Local pharmaceutical giant, Adcock Ingram, stands to be taken over by Chilean group, CFR Pharmaceuticals, in a $1.3bn (R13bn) deal announced yesterday.
Will this proposition which seems to be supported by the Adcock Ingram board attract the kind of protest noise experienced when US retailer Walmart was circling local operator Massmart? The sponsors of this deal seem to have learnt from past transactions and have wrapped their proposition in a language that seeks to address local interests.
Adcock Ingram’s chairman Dr Khotso Mokhele said “Adcock Ingram’s Independent Board believes there is a compelling rationale for a combination of CFR and Adcock Ingram. The companies have complementary product portfolios, business structures, geographical presence and manufacturing footprints, and the combination of the companies would deliver value not only to shareholders, but also to employees and South Africa at large.”
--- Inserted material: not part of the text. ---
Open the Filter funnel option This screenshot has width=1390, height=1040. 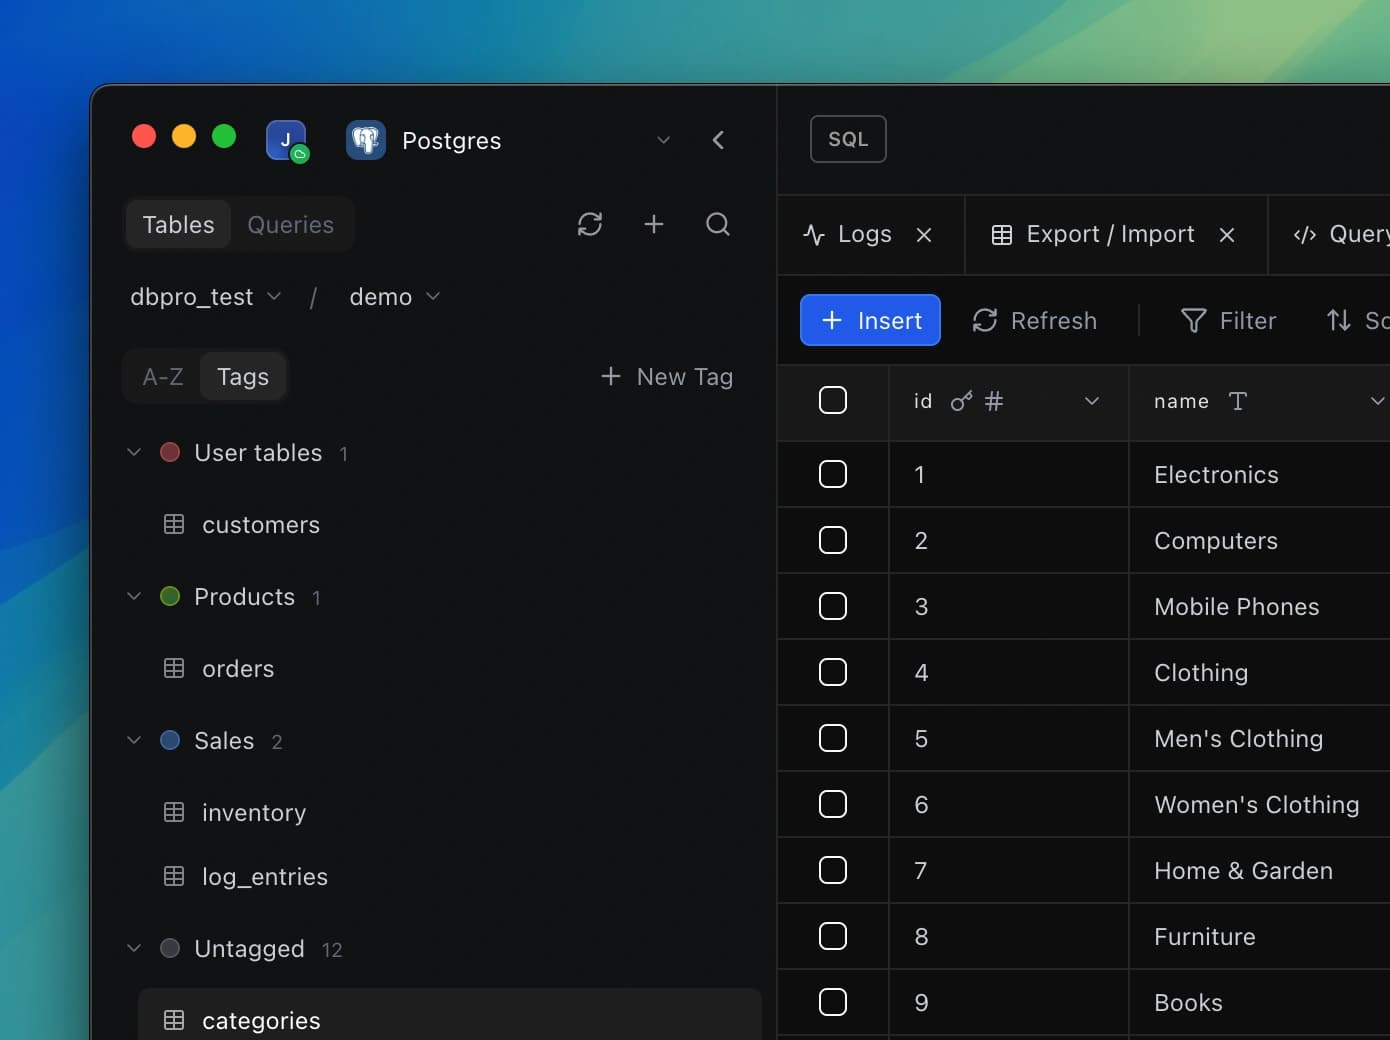point(1229,321)

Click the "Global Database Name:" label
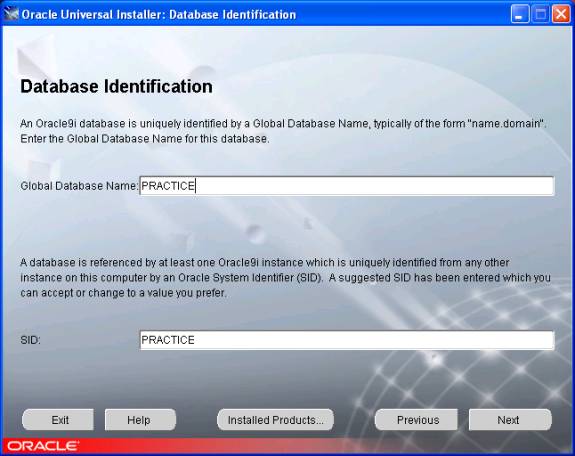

Mokhele added that “Should these discussions eventuate in a transaction, it would represent a significant foreign direct investment into South Africa, enhancing South Africa’s reputation and profile as an attractive investment destination”.
The fundamentals of the Adcock Ingram/CFR proposal are almost the same as those of the Walmart/Massmart marriage. A foreign firm is coming onto our shores to takeover a local giant.
We could go further and say the proposed Adcock Ingram/CFR deal belongs to a long list of takeovers of South African firms by multinationals. The list will include Barclays/Absa, ArcelorMittal/Iscor, Norton Rose/Dennis Reitz, Glencore/Optimum Coal etc.
Such deals are naturally unsettling to many local stakeholders who worry that foreign firms don’t understand key local rhythms and mainly the socioeconomic fundamentals. In the Walmart/Massmart case, the issue of protecting local jobs pillared the protest noise which came from unions and also government. The concern was that local industry may lose in the integration of Massmart into the globalised Walmart procurement chain. That concern is informed by the fact that these globalised procurement chains veer towards low cost centers. South Africa may not pass as a low cost center. This then raises the possibility that such deals will lead into export of local jobs to problematically cheap production centres.
In the announcement released yesterday sponsors of the CFR/Adcock Ingram transaction seek to address these concerns. The announcement said CFR has indicated that it has no plans for retrenchments. “If anything, the expectation is that the impact of the combination on employment will be positive. In addition, CFR has committed to ensuring that Adcock Ingram remains appropriately empowered”.
The statement added that the proposed transaction will create a leading, diversified, emerging markets pharmaceuticals company helping over two billion patients in more than 23 countries. CFR will seek a secondary listing on the JSE.
“If a transaction materialises, CFR has indicated that the Adcock Ingram brands will be preserved and extended into new markets. Adcock Ingram’s current manufacturing facilities would play a key role in the combined group which would shift production of certain products to South Africa and India”.
Talk is cheap. We at ujuh.co.za hope that South Africa has developed strong institutional framework to ensure that this talk translate into action. The economic gains of this transaction must be significant enough to make up for the huge intangible losses that are going to be suffered if the transaction goes through. We have always maintained that such transactions must be viewed through dynamic lenses that account for softer issues. We take a view that it is important for our kids and their kids to grow up seeing local symbols of success.